Outputs:
SQL: [IDI_Community].[edu_highest_nqflevel_spells].[highest_nqflevel_spells_202603]
SAS: libname cm_highest_nqflevel_spells dsn=IDI_community_srvprd schema=edu_highest_nqflevel_spells; run ;
How to access a code module in the Data Lab: Read here
Inputs:
| Dependency | Dependency Type |
|---|---|
[edu_quals_census_2013].[quals_census_2013] |
Code module |
[edu_quals_census_2018].[quals_census_2018] |
Code module |
[edu_quals_census_2023].[quals_census_2023] |
Code module |
[edu_quals_moe_enr_prereq].[quals_moe_enr_prereq] |
Code module |
[edu_quals_moe_industry_train].[quals_moe_industry_train] |
Code module |
[edu_quals_moe_school_leavers].[quals_moe_school_leavers] |
Code module |
[edu_quals_moe_secondary].[quals_moe_secondary] |
Code module |
[edu_quals_moe_tec_prereq].[quals_moe_tec_prereq] |
Code module |
[edu_quals_moe_tertiary].[quals_moe_tertiary] |
Code module |
[edu_quals_moe_ttr_prereq].[quals_moe_ttr_prereq] |
Code module |
[edu_quals_msd].[quals_msd] |
Code module |
[tbd_cen2013_quals].[cen2013_quals] |
Code module |
[tbd_cen2018_quals].[cen2018_quals] |
Code module |
[tbd_cen2023_quals].[cen2023_quals] |
Code module |
[tbd_moe_ito_quals].[moe_ito_quals] |
Code module |
[tbd_moe_schoolleaver_quals].[moe_schoolleaver_quals] |
Code module |
[tbd_moe_secondary_quals].[moe_secondary_quals] |
Code module |
[tbd_moe_tertiary_quals].[moe_tertiary_quals] |
Code module |
[IDI_Clean_202603].[cen_clean].[census_individual_2013] |
Source |
[IDI_Clean_202603].[cen_clean].[census_individual_2018] |
Source |
[IDI_Clean_202603].[cen_clean].[census_individual_2023] |
Source |
[IDI_Clean_202603].[moe_clean].[completion] |
Source |
[IDI_Clean_202603].[moe_clean].[enrolment] |
Source |
[IDI_Clean_202603].[moe_clean].[student_leavers] |
Source |
[IDI_Clean_202603].[moe_clean].[student_qualification] |
Source |
[IDI_Clean_202603].[moe_clean].[targeted_training] |
Source |
[IDI_Clean_202603].[moe_clean].[tec_it_learner] |
Source |
[IDI_Clean_202603].[msd_clean].[msd_education_history] |
Source |
[IDI_Metadata].[clean_read_CLASSIFICATIONS].[CEN_QFIELD2_V3_0] |
Source |
[IDI_Metadata].[clean_read_CLASSIFICATIONS].[CEN_QFIELD] |
Source |
[IDI_Metadata].[clean_read_CLASSIFICATIONS].[CEN_STDHQ06] |
Source |
[IDI_Metadata_202603].[moe_school].[highest_attainment_code] |
Source |
[IDI_Metadata_202603].[moe_school].[qualification_concord] |
Source |
Script: create_highest_nqflevel_spells.sql
Output Table
SQL: [IDI_Community].edu_highest_nqflevel_spells.highest_nqflevel_spells_YYYYMM
SAS: libname cm_hqual ODBC dsn=IDI_community_srvprd schema=edu_highest_nqflevel_spells;
How to access a code module in the Data Lab: Read here
Context
This script creates highest NZQF level spells for individuals as gathered from multiple education data sources.

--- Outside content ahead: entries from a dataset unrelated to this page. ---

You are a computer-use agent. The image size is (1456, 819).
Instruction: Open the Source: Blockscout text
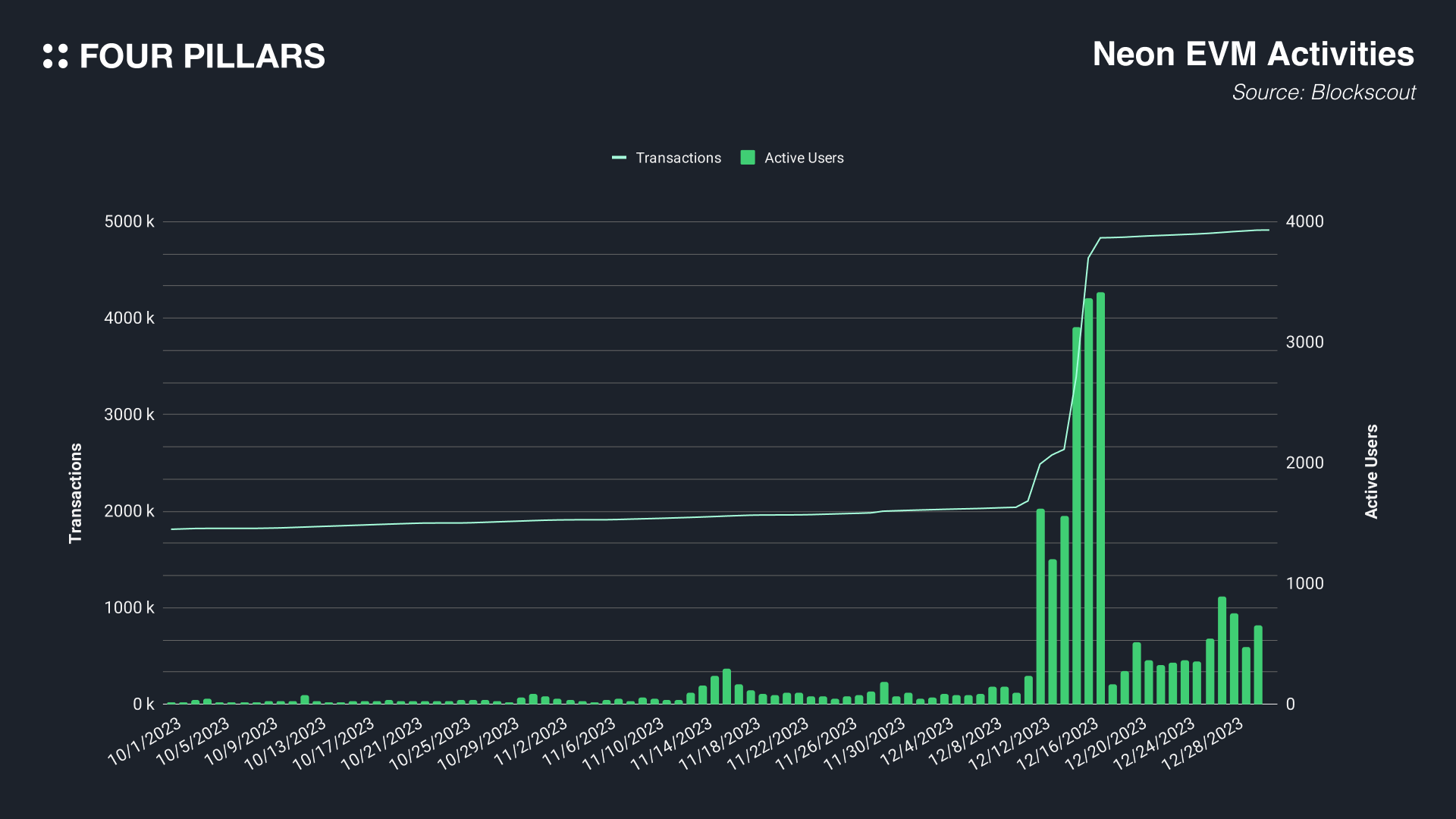coord(1323,93)
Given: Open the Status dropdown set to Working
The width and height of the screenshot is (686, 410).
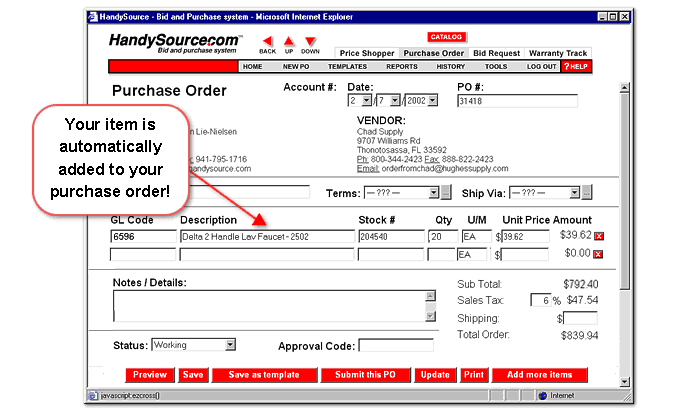Looking at the screenshot, I should 230,345.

For every person, this dataset gives the time period for which an NZQF level gained was the highest ever achieved by the person until the date it gets superseded by a higher NZQF. The business key of the dataset is one row per snz_uid per max_NQFlevel_sofar.
Key Business Rules
This dataset is derived off a few other qualification spell datasets - refer the “Dependencies” section for these sources, and the business logic employed in the sources. This dataset combines qualification data gathered from the Ministry of Education (MoE), the Ministry of Social Development (MSD), the Census and from Tertiary Education Commision (TEC). The steps in deriving max NZQF level spells are as follows:
- Combine all NZQF data and dates from the source datasets
- For each individual, sort the available data by qualification attained/recorded date - then assign the highest NZQF level as on the qualification attained date for each record. Hence if a lower level NZQF is attained after a higher NZQF level, this lower value gets superseded by the higher value from the previous records.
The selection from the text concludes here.